The trust also funds sporting and cultural activities, including four farm bands. Solms says the residents now take great pride in their traditional cuisine and music and, astonishingly, in their shared Afrikaans language, once regarded as the preserve of white Apartheid supporters.

Built to attract more tourists, the farm restaurant, Fyndraai, offers a delicious new take on traditional Khoi, Afrikaner farmer and Cape Malay cuisines. The menu includes dishes like bobotie spring rolls with pickled spekboom (bacon tree), salad and fruit blatjang (chutney) and rooibos panna cotta.

Taking me around the indigenous fynbos (fine bush) and rhenosterbos (rhino bush) food Garden, which was started to supply the restaurant with ingredients, genial garden manager Johan O’Rayn tells me, “We changed the whole farm.

“When Mark bought the farm and said, ‘Let’s do some changes’, we decided what programs to have on the farm so we could share.” They reintroduced grapes and in 2005 started producing the first wines. They also offered new job opportunities and training to employees. O’Rayn, who was previously a security guard, was offered a position as a tour guide in the museum and later got involved in the garden project.

Cookbook author Renata Coetzee, an expert on South African culinary traditions, drew up a list of plants that had once grown in the area and had been used by indigenous people. O’Rayn learned more about botany from an ethnobotanist, hired to collect many of the 400 species of herbs and food plants from the bush and other farms.

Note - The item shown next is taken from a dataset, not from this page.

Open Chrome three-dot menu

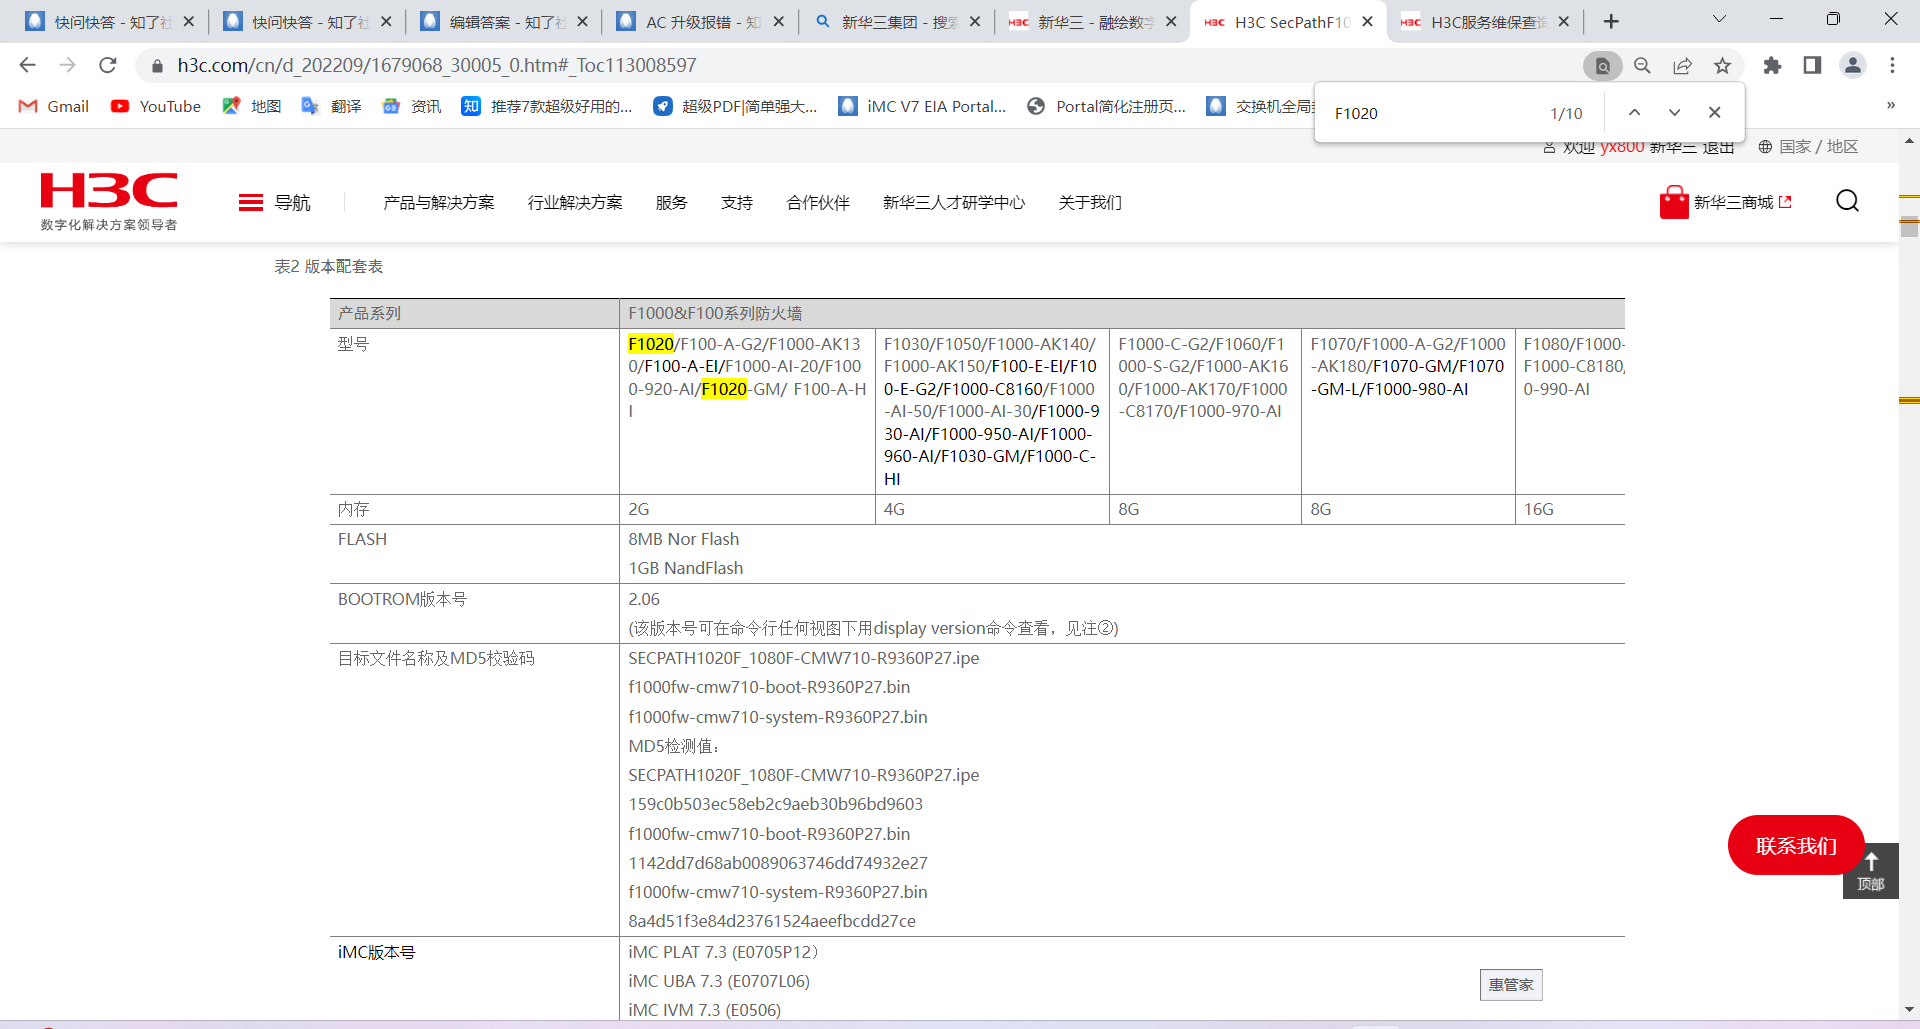(x=1892, y=66)
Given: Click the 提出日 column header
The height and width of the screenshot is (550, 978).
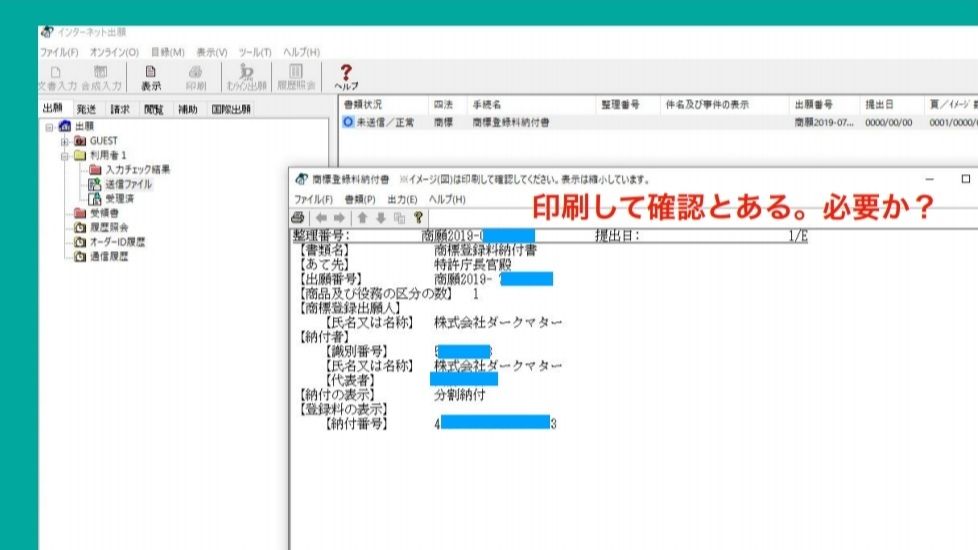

In the centre of the sun-shaped garden with its radiating paths, O’Rayn shows me rows of harvested indigenous melons. He explains the watermelon-sized makataans are used for jam, while the small, bitter tsama melons are still a source of water for San people, from whom he is descended. He squeezes purple juice from wild olives, used as black paint in ancient rock art, offers me finger-nail-sized wild figs to taste and shows me glistening red tortoise berries.

Now I’m in the right place

Sanna Malgas, a former domestic worker who is now involved in the farm’s Cape Music Project, says, “Everyone has got a better living on the farm.” For this middle-aged woman, who was taken out of school in the “eviction years”, the biggest difference is education and opportunities. “When Mark sees you want an opportunity, he makes if for you.”

Malgas’s opportunity arose out of music research conducted for the museum. A musicologist was commissioned to record the remaining folk music, which developed in the time of slavery.

The musicologist interviewed an elderly alcoholic, Hannes Floors, who said he knew the traditional songs but complained the strings on his homemade guitar had broken in 1973. The expert restrung his guitar and filmed Hannes as he began singing the old songs. Mrs Floors came out to dance and the fascinated kids who gathered to watch later asked Hannes to teach them to play the guitar.

Soon the workers formed the Delta Optel folk band to play the “old songs”, which were then popularised on the community radio station. There are now four bands on the farm, including an 80-strong marching brass band.

Malgas takes me to a whitewashed building and opens a room filled with different traditional instruments, including “bull roarers” and seed rattles, and homemade instruments like blik (tin can) guitars. “We make all these instruments with our hands,” she says, playing a few tunes.

“I was growing up with all these instruments as a child. I never think that I could end up on a farm that will tell the history of the Khoisan [Khoi and San] and the bushmen. I am so happy that, though my father and mother are gone, the tradition is still living on this farm.”

She paid little attention when her grandmother told her how her ancestors used stone tools to cut things. But when the archaeologists uncovered the ancient tools, Malgas says, “I was jumping around and feeling in my heart: ‘Now I’m in the right place.’ It was like a tape recorder in my head of what my grandmother talked about the Khoisan, but we never believed what she was telling.

“Suddenly it takes me back to where I came from. I feel I’m at my home. I am looking forward to working in the music museum and I want to take this further. I want to go forward. I respect this whole farm for bringing my heritage back. I’m feeling this form of joy. This is what I want to see growing and not dying.”